Street magician Missy Masters inherited more than the usual genetic cocktail from her estranged grandfather – she also got his preternatural control of shadow and his legacy as the vigilante hero, Mr Mystic. Problem is, being a pulp hero takes more than a good fedora and a knack for witty banter, and Missy lacks the one thing Mr. Mystic had: experience. Determined to live up to her birthright, Missy journeys to China to seek the aid of Lung Huang, the ancient master who once guided her grandfather.
Lung Huang isn’t quite as ancient as Missy expected, and she finds herself embroiled in the politics of Lung Huang and his siblings, the nine dragon-guardians of creation. When Lung Di, Lung Huang’s brother and mortal enemy, raises a magical barrier that cuts off China from the rest of the world, it falls to the new Mr Mystic to prove herself by taking down the barrier. But is it too great a task for a lone adventure hero?

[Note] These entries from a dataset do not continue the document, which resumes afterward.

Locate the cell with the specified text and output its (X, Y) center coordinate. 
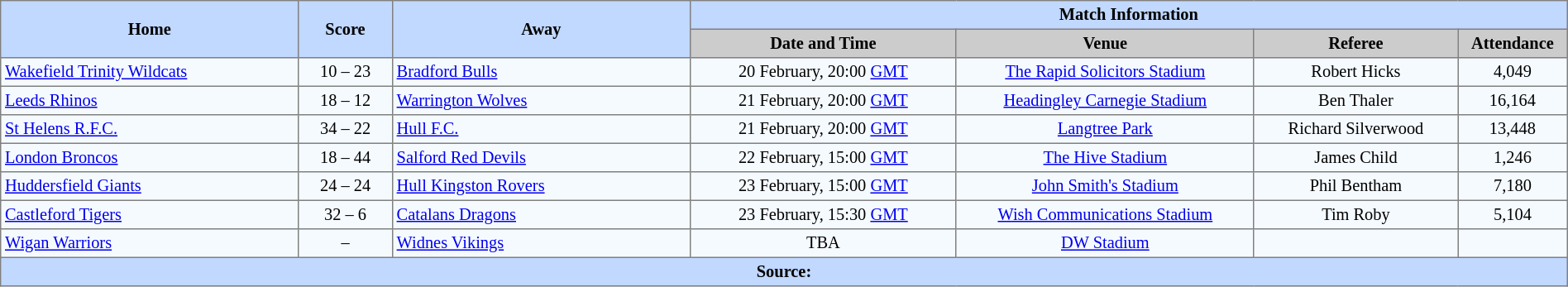
Match Information (1128, 15)
Phil Bentham (1355, 186)
Tim Roby (1355, 214)
Wish Communications Stadium (1105, 214)
4,049 (1513, 72)
Hull Kingston Rovers (541, 186)
18 – 12 (346, 100)
London Broncos (150, 157)
Venue (1105, 43)
Score (346, 30)
1,246 (1513, 157)
Warrington Wolves (541, 100)
Widnes Vikings (541, 243)
Wigan Warriors (150, 243)
7,180 (1513, 186)
DW Stadium (1105, 243)
Home (150, 30)
16,164 (1513, 100)
Castleford Tigers (150, 214)
– (346, 243)
TBA (823, 243)
32 – 6 (346, 214)
Away (541, 30)
Huddersfield Giants (150, 186)
18 – 44 (346, 157)
34 – 22 (346, 129)
23 February, 15:30 GMT (823, 214)
23 February, 15:00 GMT (823, 186)
Wakefield Trinity Wildcats (150, 72)
24 – 24 (346, 186)
Ben Thaler (1355, 100)
Headingley Carnegie Stadium (1105, 100)
Langtree Park (1105, 129)
John Smith's Stadium (1105, 186)
22 February, 15:00 GMT (823, 157)
The Rapid Solicitors Stadium (1105, 72)
Source: (784, 271)
10 – 23 (346, 72)
Attendance (1513, 43)
James Child (1355, 157)
20 February, 20:00 GMT (823, 72)
Richard Silverwood (1355, 129)
Salford Red Devils (541, 157)
5,104 (1513, 214)
Date and Time (823, 43)
St Helens R.F.C. (150, 129)
Robert Hicks (1355, 72)
Bradford Bulls (541, 72)
The Hive Stadium (1105, 157)
Hull F.C. (541, 129)
Referee (1355, 43)
13,448 (1513, 129)
Catalans Dragons (541, 214)
Leeds Rhinos (150, 100)
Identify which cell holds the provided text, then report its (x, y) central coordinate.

File Under: Fantasy [ Sins of the Grandfather / Missy and Master / Geek Fu / Little Trouble in Big China ]
About Alyc
Alyc Helms fled her doctoral program in anthropology and folklore when she realized she preferred fiction to academic writing. She dabbles in corsetry and costuming, dances at Renaissance and Dickens fairs, gets her dander up about social justice issues, and games in all forms of media. She sometimes refers to her work as “critical theory fanfic,” which is a fancy way to say that she is obsessed with liminality, gender identity, and foxes.
She’s a freelance game writer and a graduate of Clarion West, and her short fiction has appeared in
Beneath Ceaseless Skies, Daily Science Fiction,
Crossed Genres, to name a few. Her first novel,
The Dragons of Heaven, will be published by Angry Robot Books in June 2015.